Dr. FERMI: A Stochastic Distributionally Robust Fair Empirical Risk
Minimization Framework
- URL: http://arxiv.org/abs/2309.11682v1
- Date: Wed, 20 Sep 2023 23:25:28 GMT
- Title: Dr. FERMI: A Stochastic Distributionally Robust Fair Empirical Risk
Minimization Framework
- Authors: Sina Baharlouei, Meisam Razaviyayn
- Abstract summary: In the presence of distribution shifts, fair machine learning models may behave unfairly on test data.
Existing algorithms require full access to data and cannot be used when small batches are used.
This paper proposes the first distributionally robust fairness framework with convergence guarantees that do not require knowledge of the causal graph.
- Score: 12.734559823650887
- License: http://creativecommons.org/licenses/by/4.0/
- Abstract: While training fair machine learning models has been studied extensively in
recent years, most developed methods rely on the assumption that the training
and test data have similar distributions. In the presence of distribution
shifts, fair models may behave unfairly on test data. There have been some
developments for fair learning robust to distribution shifts to address this
shortcoming. However, most proposed solutions are based on the assumption of
having access to the causal graph describing the interaction of different
features. Moreover, existing algorithms require full access to data and cannot
be used when small batches are used (stochastic/batch implementation). This
paper proposes the first stochastic distributionally robust fairness framework
with convergence guarantees that do not require knowledge of the causal graph.
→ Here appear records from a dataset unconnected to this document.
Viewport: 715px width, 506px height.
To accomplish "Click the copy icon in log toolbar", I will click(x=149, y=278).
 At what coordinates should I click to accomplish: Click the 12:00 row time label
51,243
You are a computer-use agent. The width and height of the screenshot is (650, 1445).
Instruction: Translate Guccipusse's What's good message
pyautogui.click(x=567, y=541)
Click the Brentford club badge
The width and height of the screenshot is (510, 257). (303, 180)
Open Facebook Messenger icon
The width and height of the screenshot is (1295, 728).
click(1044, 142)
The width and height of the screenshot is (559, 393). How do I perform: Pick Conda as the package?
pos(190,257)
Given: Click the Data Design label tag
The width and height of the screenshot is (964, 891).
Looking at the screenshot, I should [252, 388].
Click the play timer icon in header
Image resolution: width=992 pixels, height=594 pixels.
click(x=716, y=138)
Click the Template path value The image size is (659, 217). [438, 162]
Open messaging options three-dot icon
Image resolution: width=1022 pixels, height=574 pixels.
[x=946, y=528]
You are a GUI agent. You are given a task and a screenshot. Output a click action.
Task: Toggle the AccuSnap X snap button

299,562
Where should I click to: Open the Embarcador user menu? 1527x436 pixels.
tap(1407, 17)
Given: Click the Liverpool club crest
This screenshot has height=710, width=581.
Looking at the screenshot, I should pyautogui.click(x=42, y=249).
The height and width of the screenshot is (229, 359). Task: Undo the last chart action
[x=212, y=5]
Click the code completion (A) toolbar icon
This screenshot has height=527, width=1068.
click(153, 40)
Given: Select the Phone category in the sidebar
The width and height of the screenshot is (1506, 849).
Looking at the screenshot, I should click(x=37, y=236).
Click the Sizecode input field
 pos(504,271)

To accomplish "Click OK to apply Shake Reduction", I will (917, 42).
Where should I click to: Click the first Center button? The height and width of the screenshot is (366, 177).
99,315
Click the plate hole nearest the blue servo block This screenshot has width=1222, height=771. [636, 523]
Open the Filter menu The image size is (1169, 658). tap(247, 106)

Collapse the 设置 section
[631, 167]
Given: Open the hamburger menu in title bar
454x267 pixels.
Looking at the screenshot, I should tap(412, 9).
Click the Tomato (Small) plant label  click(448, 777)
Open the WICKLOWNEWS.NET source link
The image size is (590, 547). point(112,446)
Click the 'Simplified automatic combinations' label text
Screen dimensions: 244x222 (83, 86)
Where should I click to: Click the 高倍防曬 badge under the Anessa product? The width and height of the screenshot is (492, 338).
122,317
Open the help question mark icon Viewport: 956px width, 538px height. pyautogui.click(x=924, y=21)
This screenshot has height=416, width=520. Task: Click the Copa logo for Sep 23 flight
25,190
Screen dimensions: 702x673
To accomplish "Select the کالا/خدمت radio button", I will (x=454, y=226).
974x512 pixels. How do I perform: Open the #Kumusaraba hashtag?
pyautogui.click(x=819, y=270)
More specifically, we formulate the fair inference in the presence of the
distribution shift as a distributionally robust optimization problem under
$L_p$ norm uncertainty sets with respect to the Exponential Renyi Mutual
Information (ERMI) as the measure of fairness violation. We then discuss how
the proposed method can be implemented in a stochastic fashion. We have
evaluated the presented framework's performance and efficiency through
extensive experiments on real datasets consisting of distribution shifts.